##### Excerpt

Madwaleni Hospital is a Provincial government funded hospital near rural Elliotdale, Eastern Cape in South Africa.

The hospital departments include Emergency department, Paediatric ward, Maternity ward, Obstetrics, Gynaecology Services, Out Patients Department, Surgical Services, Medical Services, Operating Theatre & CSSD Services, Pharmacy, Anti-Retroviral (ARV) treatment for HIV/AIDS, Post Trauma Counseling Services, Dentistry, Physiotherapy, Occupational Services, Laboratory Services, X-ray Services, Laundry Services and Kitchen Services.

##########
##### Data excerpt

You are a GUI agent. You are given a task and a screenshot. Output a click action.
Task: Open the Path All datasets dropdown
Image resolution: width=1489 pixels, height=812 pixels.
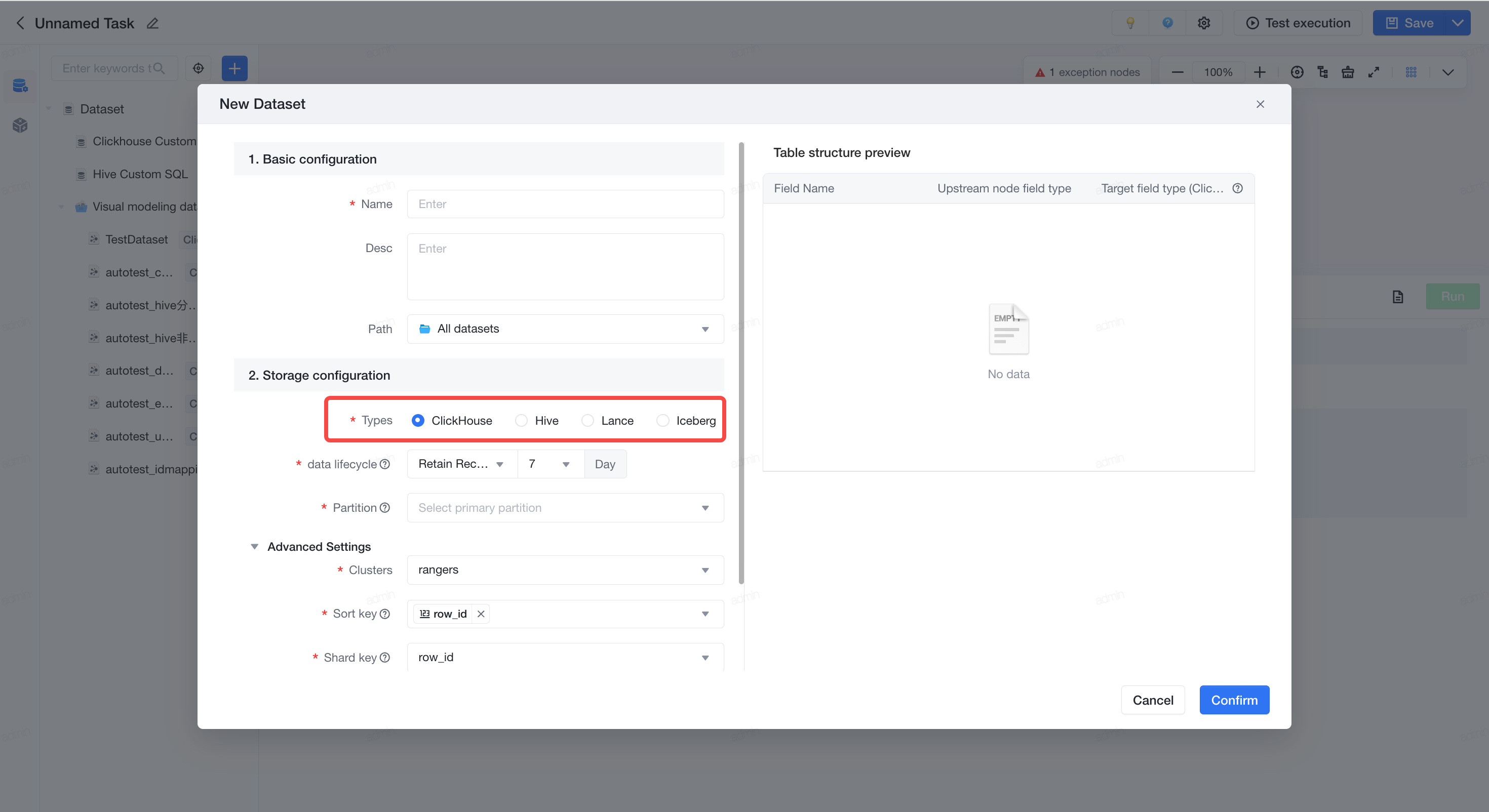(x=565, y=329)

##########

Task set:
a – According to the excerpt about Madwaleni Hospital, which rural town is the hospital near?
b – From the excerpt about Madwaleni Hospital, quote the text from "The hospital departments" up to and including "and Kitchen Services.".

Exercise responses:
a – Elliotdale, in the Eastern Cape of South Africa.

b –
The hospital departments include Emergency department, Paediatric ward, Maternity ward, Obstetrics, Gynaecology Services, Out Patients Department, Surgical Services, Medical Services, Operating Theatre & CSSD Services, Pharmacy, Anti-Retroviral (ARV) treatment for HIV/AIDS, Post Trauma Counseling Services, Dentistry, Physiotherapy, Occupational Services, Laboratory Services, X-ray Services, Laundry Services and Kitchen Services.